▸ **Task details**
Repeat the following lines back word for word, with no changes.

───── Extracted entries

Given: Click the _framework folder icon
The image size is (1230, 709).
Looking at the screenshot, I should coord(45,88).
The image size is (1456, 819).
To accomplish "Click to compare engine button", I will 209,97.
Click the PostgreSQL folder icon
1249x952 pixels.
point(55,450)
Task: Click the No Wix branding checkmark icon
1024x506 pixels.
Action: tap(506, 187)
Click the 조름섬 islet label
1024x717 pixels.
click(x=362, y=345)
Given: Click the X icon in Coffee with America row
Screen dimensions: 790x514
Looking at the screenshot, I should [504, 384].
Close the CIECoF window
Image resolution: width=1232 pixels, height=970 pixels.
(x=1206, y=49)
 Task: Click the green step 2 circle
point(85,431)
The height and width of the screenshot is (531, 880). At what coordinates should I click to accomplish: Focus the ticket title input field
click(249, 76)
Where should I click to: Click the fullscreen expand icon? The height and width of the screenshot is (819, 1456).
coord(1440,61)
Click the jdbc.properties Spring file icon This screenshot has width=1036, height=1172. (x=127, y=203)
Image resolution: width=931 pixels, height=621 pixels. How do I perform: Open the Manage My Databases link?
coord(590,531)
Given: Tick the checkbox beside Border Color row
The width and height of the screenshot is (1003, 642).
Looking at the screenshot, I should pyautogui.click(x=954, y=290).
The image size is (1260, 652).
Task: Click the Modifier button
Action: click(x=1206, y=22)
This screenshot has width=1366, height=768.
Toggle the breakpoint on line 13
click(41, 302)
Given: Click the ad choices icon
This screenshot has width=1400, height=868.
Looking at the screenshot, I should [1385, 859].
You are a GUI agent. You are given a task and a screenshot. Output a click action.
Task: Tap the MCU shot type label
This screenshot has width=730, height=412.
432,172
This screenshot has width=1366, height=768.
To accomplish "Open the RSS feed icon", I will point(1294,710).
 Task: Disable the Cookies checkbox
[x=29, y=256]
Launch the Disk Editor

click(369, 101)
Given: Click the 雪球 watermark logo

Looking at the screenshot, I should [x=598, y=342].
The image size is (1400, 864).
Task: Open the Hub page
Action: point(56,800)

──────────

▸ **Result of the exercise**
Given: Click the _framework folder icon
The image size is (1230, 709).
Looking at the screenshot, I should coord(45,88).
The image size is (1456, 819).
To accomplish "Click to compare engine button", I will 209,97.
Click the PostgreSQL folder icon
1249x952 pixels.
point(55,450)
Task: Click the No Wix branding checkmark icon
1024x506 pixels.
Action: tap(506, 187)
Click the 조름섬 islet label
1024x717 pixels.
click(x=362, y=345)
Given: Click the X icon in Coffee with America row
Screen dimensions: 790x514
Looking at the screenshot, I should [504, 384].
Close the CIECoF window
Image resolution: width=1232 pixels, height=970 pixels.
(x=1206, y=49)
 Task: Click the green step 2 circle
point(85,431)
The height and width of the screenshot is (531, 880). At what coordinates should I click to accomplish: Focus the ticket title input field
click(249, 76)
Where should I click to: Click the fullscreen expand icon? The height and width of the screenshot is (819, 1456).
coord(1440,61)
Click the jdbc.properties Spring file icon This screenshot has width=1036, height=1172. (x=127, y=203)
Image resolution: width=931 pixels, height=621 pixels. How do I perform: Open the Manage My Databases link?
coord(590,531)
Given: Tick the checkbox beside Border Color row
The width and height of the screenshot is (1003, 642).
Looking at the screenshot, I should pyautogui.click(x=954, y=290).
The image size is (1260, 652).
Task: Click the Modifier button
Action: click(x=1206, y=22)
This screenshot has width=1366, height=768.
Toggle the breakpoint on line 13
click(41, 302)
Given: Click the ad choices icon
This screenshot has width=1400, height=868.
Looking at the screenshot, I should [1385, 859].
You are a GUI agent. You are given a task and a screenshot. Output a click action.
Task: Tap the MCU shot type label
This screenshot has width=730, height=412.
432,172
This screenshot has width=1366, height=768.
To accomplish "Open the RSS feed icon", I will point(1294,710).
 Task: Disable the Cookies checkbox
[x=29, y=256]
Launch the Disk Editor

click(369, 101)
Given: Click the 雪球 watermark logo

Looking at the screenshot, I should [x=598, y=342].
The image size is (1400, 864).
Task: Open the Hub page
Action: point(56,800)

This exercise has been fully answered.